Por Valentín Varillas

 

No, no es broma.

En un momento específico de las negociaciones para perfilar al gobernador interino de Puebla, tomó fuerza real el nombre de Gerardo Islas Maldonado.

Inclusive, en la óptica de la Secretaria de Gobernación –que ya vimos fue muy distinta a la del presidente López Obrador- pudo ser una salida viable ante las posiciones antagónicas tomadas por los grupos interesados.

En el círculo cercano al presidente, se manejaron apoyos específicos a favor de Islas, lo que generó que, por un espacio muy breve de tiempo, sus bonos políticos subieran.

El primero de ellos, vino de las huestes de Elba Esther Gordillo, concretamente de su nieto, René Fujiwara.

Islas supo tejer una relación de amistad muy cercana con Mónica Arriola, la fallecida hija de la maestra, con quien coincidió políticamente en las filas de Nueva Alianza.

Por eso, cuando en el gobierno federal checaron el perfil y preguntaron por él, recibió el aval incondicional por parte de los “Elbistas”.

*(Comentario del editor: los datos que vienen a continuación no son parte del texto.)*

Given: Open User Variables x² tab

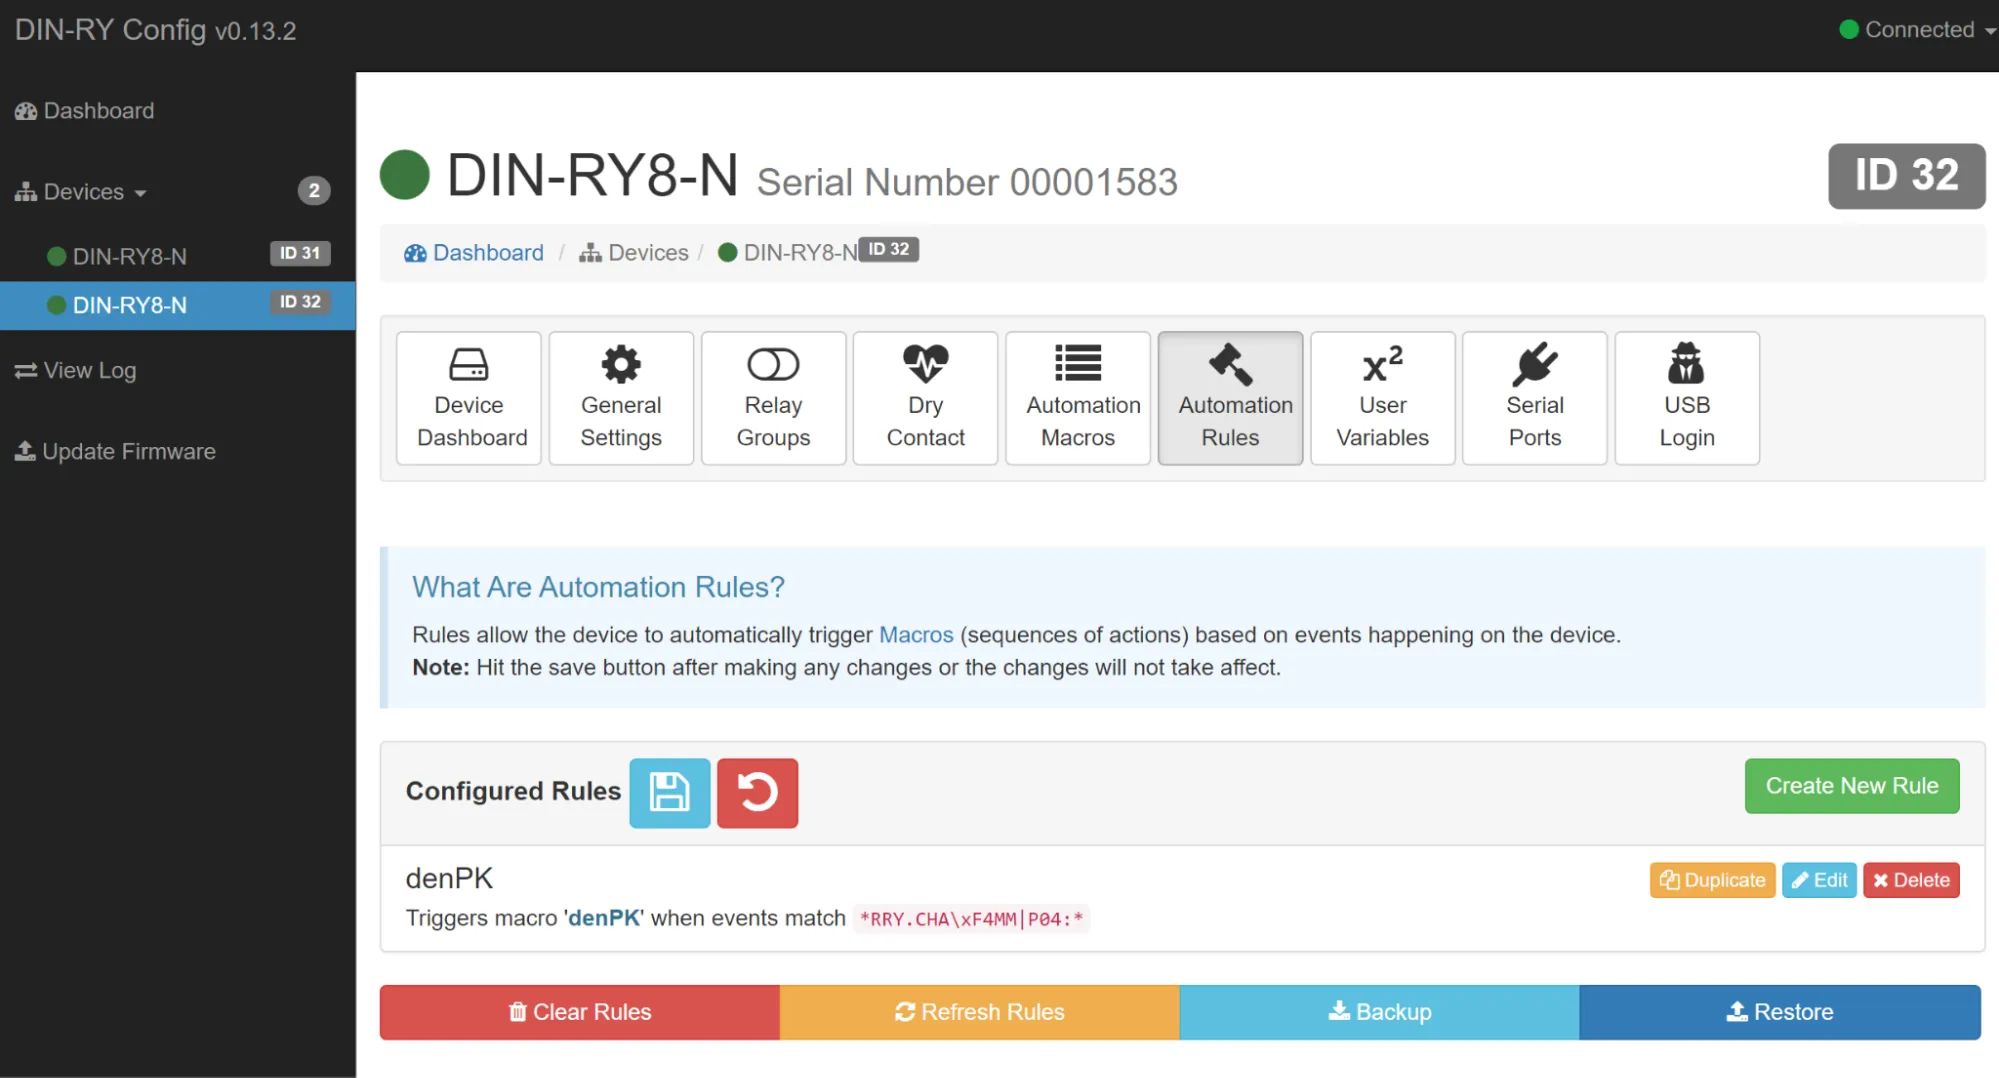Looking at the screenshot, I should (x=1382, y=398).
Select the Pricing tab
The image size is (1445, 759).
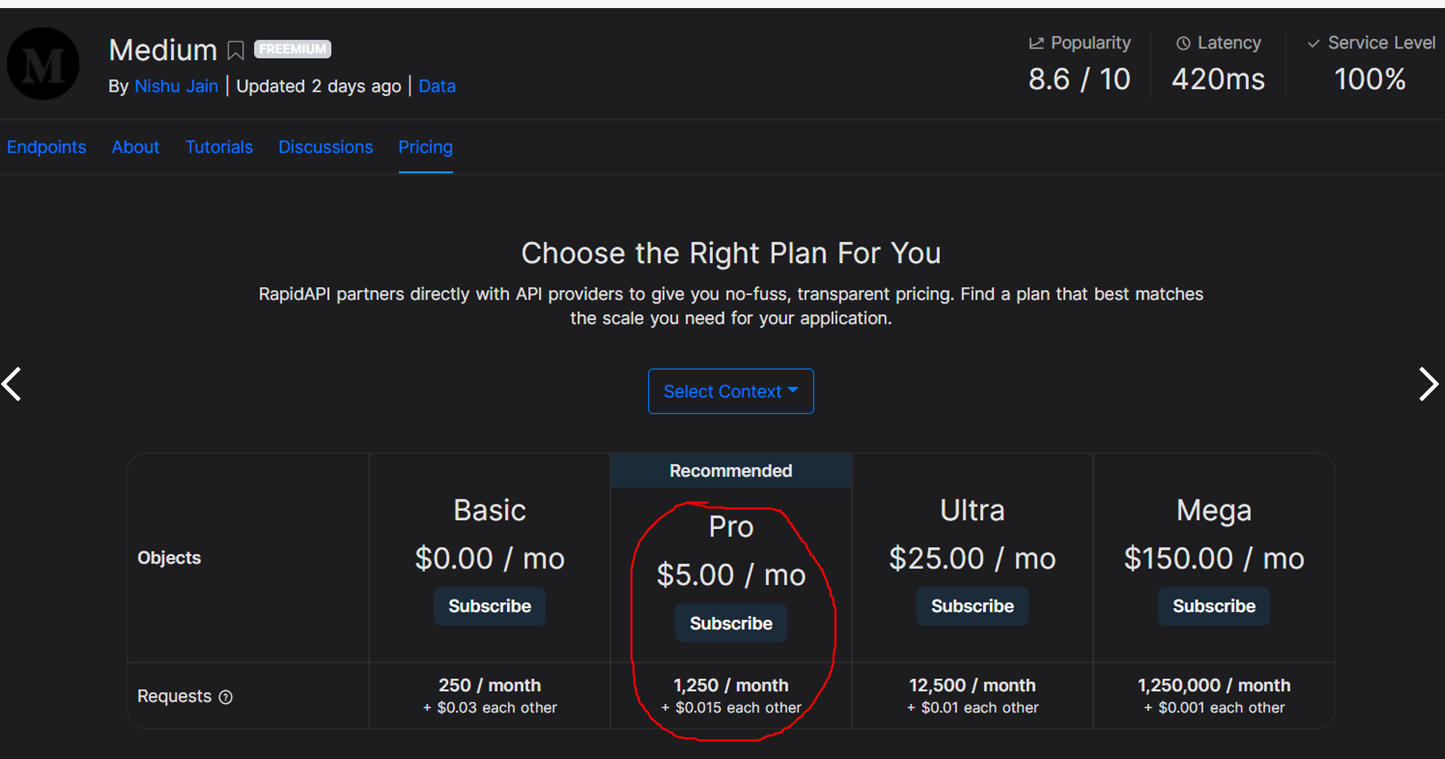pos(425,147)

El segundo apoyo vino de parte de Manuel Velasco, ex gobernador de Chiapas y hoy senador por ese estado, quien, es de sobra conocido, llevaba una excelente relación con Rafael Moreno Valle, a quien se refería como “su hermano”.

A la par de esta cercanía, Gerardo Islas supo trabajar la relación con el chiapaneco, hoy uno de los hombres de mayor cercanía con el presidente López Obrador.

A Velasco le preguntaron y también dio su aval incondicional.

Todo parecía miel sobre hojuelas para el famoso “Tama”.

Enroques, votos y vetos lo ponían en un lugar que jamás se imaginó.

Sin embargo, faltaba cerrar la pinza: era necesaria una entrevista personal con quienes realmente forman parte del círculo de mayor influencia política alrededor de Andrés Manuel López Obrador.

El encuentro, llevado a cabo en la oficina de Julio Sherer, fue, además de muy breve, realmente desastroso.

Duró poco menos de cinco minutos.

Incoherencias, frases sin sentido, una desconexión absoluta de la realidad, fue el demoledor diagnóstico que se transmitió de inmediato a Palacio Nacional.

“Intransitable” fue la conclusión.

Al final, muy poco influyó esta historia en el resultado.

López Obrador tenía ya muy clara la estrategia a seguir en el caso Puebla y no se movió ni un milímetro.

Como “un éxito rotundo” siguen etiquetado lo sucedido en el Congreso poblano, allá en el Olimpo, en lo más alto del poder político nacional.